Genelkurmay Başkanlığı ve PKK’nın açıklamaları
Bir süre önce PKK’nın Türkiye’den çekilmeyi durdurduğunu açıklaması ve AKP Hükümetinin bu açıklamaya bir tepki göstermemesi üzerine, bu durumun PKK’nın Türkiye’de terörist varlığını meşrulaştıracağını belirtmiştim. Esasen Açılım Süreci adı altında PKK’nın Türkiye’den Kuzey Irak’a çekilirken Türk güvenlik güçleri tarafından müdahale edilmemesi kararını mevcut hukuk kuralları ile açıklamak mümkün değildi. Buna rağmen AKP Hükümeti, “PKK çekilecek ve barış gelecek” sloganı ile toplumu ve devleti adeta esir almıştı. Bu şekilde PKK’ya karşı TSK’nın da fiili ateşkes ilan etmesi kabullendirilmişti. Ancak varılan noktada PKK’nın Türkiye’den çekilmediğini ilan etmesinden sonra PKK’ya karşı askeri operasyon yapılmaması, PKK terör örgütünün varlığını fiilen meşru gösterecek bir durum yaratacaktı. Varılan noktanın ne olduğunu 15 Kasım 2013’te Mardin/Nusaybin’de PKK’nın devriye gezen bir birliğe saldırısı çok açık bir şekilde ortaya çıkardı.
Durumun ne olduğunu anlamak için önce PKK’nın konu ile ilgili açıklamasına bakalım.
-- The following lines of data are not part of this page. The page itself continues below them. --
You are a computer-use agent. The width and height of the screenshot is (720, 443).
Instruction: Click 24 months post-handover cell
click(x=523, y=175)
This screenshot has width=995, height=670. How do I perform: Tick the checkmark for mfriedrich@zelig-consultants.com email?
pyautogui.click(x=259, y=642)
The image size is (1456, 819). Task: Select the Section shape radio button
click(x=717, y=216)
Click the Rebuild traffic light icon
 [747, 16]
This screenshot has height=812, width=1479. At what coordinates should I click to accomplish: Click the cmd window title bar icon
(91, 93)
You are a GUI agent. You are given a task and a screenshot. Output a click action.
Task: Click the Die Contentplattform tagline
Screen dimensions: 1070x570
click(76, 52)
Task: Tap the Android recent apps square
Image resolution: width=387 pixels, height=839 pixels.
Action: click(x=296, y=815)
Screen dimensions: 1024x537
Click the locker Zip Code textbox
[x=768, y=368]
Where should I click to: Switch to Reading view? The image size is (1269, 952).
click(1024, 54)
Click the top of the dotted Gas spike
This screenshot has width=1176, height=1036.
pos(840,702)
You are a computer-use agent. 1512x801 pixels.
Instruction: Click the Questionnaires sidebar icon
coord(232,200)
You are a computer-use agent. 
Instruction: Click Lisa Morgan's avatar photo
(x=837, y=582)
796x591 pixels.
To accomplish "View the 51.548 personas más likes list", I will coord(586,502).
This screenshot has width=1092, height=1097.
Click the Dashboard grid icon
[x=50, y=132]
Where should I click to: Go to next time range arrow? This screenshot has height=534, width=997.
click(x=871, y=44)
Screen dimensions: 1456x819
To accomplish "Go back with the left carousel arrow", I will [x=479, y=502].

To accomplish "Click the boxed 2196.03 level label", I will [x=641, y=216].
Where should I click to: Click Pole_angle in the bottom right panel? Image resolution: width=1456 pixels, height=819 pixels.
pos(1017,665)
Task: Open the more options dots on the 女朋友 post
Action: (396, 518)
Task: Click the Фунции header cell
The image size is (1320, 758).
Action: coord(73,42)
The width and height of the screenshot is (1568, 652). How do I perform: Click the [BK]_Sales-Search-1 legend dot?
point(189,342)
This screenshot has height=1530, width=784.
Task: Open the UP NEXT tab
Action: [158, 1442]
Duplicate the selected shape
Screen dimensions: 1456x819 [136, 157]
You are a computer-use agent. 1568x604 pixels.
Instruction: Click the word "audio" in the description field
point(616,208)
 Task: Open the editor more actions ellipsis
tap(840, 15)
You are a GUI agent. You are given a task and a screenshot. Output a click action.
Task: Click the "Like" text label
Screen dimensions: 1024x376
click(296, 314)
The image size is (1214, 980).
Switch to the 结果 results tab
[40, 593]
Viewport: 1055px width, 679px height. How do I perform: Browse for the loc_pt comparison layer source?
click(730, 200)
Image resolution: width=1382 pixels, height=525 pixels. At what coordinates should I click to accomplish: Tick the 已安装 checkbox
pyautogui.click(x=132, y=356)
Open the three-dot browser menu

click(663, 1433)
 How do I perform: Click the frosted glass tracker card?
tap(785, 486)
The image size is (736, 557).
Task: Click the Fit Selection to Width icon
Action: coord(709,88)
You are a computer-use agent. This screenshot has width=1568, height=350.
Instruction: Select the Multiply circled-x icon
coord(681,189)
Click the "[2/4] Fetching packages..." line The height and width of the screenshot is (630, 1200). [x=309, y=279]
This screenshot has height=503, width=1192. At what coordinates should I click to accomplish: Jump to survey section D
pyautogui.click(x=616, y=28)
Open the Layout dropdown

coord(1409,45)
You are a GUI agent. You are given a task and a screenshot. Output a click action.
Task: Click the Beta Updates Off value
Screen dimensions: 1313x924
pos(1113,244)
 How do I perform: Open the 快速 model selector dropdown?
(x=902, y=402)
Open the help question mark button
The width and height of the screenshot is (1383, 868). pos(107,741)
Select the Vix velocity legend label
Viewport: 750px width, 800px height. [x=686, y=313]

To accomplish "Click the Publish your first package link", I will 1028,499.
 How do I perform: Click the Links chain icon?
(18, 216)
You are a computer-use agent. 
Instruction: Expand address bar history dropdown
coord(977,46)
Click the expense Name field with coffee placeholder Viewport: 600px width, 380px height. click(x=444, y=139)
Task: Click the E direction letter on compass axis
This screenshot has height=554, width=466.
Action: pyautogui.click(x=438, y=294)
PKK’nın haber ajansı ANF’de şu haber yayınlanmıştır. “HPG, Mardin’in Nusaybin ilçesi kırsalında operasyona çıkan Türk ordusuna bağlı askeri birliklerin gerilla alanlarına yönelmesi üzerine “uyarı ve savunma amaçlı” ateş açıldığını duyurdu. HPG, dün Mardin’de Genelkurmay’ın gerillaların askeri hedef aldığı şeklinde yansıttığı olayla ilgili yazılı açıklamada bulundu. Açıklamada askerlerin gerilla alanlarına yönelmesi üzerine uyarı amaçlı ateş açıldığı belirtildi. Genelkurmay’ın belirttiği biçimde ağır silah kullanılmasının da söz konusu olmadığını ekledi.”
Bu açıklamanın Türkçeye tercümesi şudur: PKK bazı alanları gerilla alanı olarak ilan etmiş ve TSK’nın bu alanlara girmesini yasaklamıştır. Eğer AKP Hükümeti, “kan akmasın” diyerek, PKK’nın terörist unsurlarına yönelik olarak askeri operasyon düzenlenmesini engeller ise terörist örgüt de Türkiye içinde kurtarılmış alanlar ilan eder ve TSK’yı buraya sokmaz. Öte yandan Genelkurmay Başkanlığı’nın açıklaması da olağanüstü vahimdir. Genelkurmay Başkanlığı açıklamasında şöyle denilmektedir.
“Mardin İl Jandarma Komutanlığınca, saat 14:30 sularında, Mardin/Nusaybin Eskihisar Köyü bölgesinde, yol devriyesi maksadıyla görevlendirilen ve Nusaybin/Üçköy Jandarma Karakol Komutanlığı’nda bulunan iki adet Jandarma Özel Harekat Timi ve dört adet Taktik Tekerlekli Zırhlı Araçtan oluşan unsura, görev dönüşünde, anılan bölgede pusu kurdukları anlaşılan bölücü terör örgütü mensupları tarafından, saat 15:20 sularında uzun namlulu silahlarla 100-150 el ateş açılmış, ayrıca konvoy gerisindeki Taktik Tekerlekli Zırhlı Araca bir adet RPG-7 roketi atılmış, roket araca isabet etmemiştir. Açılan bu ateşe, meşru müdafaa kapsamında Taktik Tekerlekli Zırhlı Araçlar üzerindeki makineli tüfekler ile derhal karşılık verilmiş, unsurlarımızın karşı ateşi üzerine terörist ateşi kesilmiştir. Konvoyun Üçköy Jandarma Karakolu’na dönüşünü müteakip yapılan kontrolde, unsurdaki üçüncü Taktik Tekerlekli Zırhlı Araca 30 adet, dördüncü Taktik Tekerlekli Zırhlı Araca ise 40 adet hafif silah mermisi isabet ettiği görülmüştür. Olayda personel zayiatı meydana gelmemiştir.”
Genelkurmay Başkanlığı’nın açıklaması başlı başına utanç vericidir. Bu açıklama Türk Ordusunun tarihine kara bir leke olarak geçecektir. Türk topraklarında bir terörist örgütün pususuna karşı “meşru müdafaa hakkı” ne anlama gelebilir? PKK meşru mudur? Peki Genelkurmay Başkanlığı bu kara leke şeklindeki açıklamayı neden yapmıştır. Çünkü AKP Hükümeti Türk Ordusuna PKK ile çatışmayı yasaklamıştır. Saldırıya uğrayan bir askeri birlik kendisini savunduğu zaman bile suçlu çıkmamak için “meşru müdafaa” gerekçesine sığınmaktadır. Gelinen nokta budur. Tek vatan üzerinde tek meşru silahlı güç olur. İki meşru silahlı güç var ise iki vatan oluşmaya başlamış demektir. Zaten BDP’li milletvekilleri de Erzurum’un, Ağrı’nın, Van’ın ve diğer Türk şehirlerinin adlarını Türkiye’den ikinci bir vatan çıkarmak için değiştirmek amacı ile TBMM’de önergeler vermektedirler.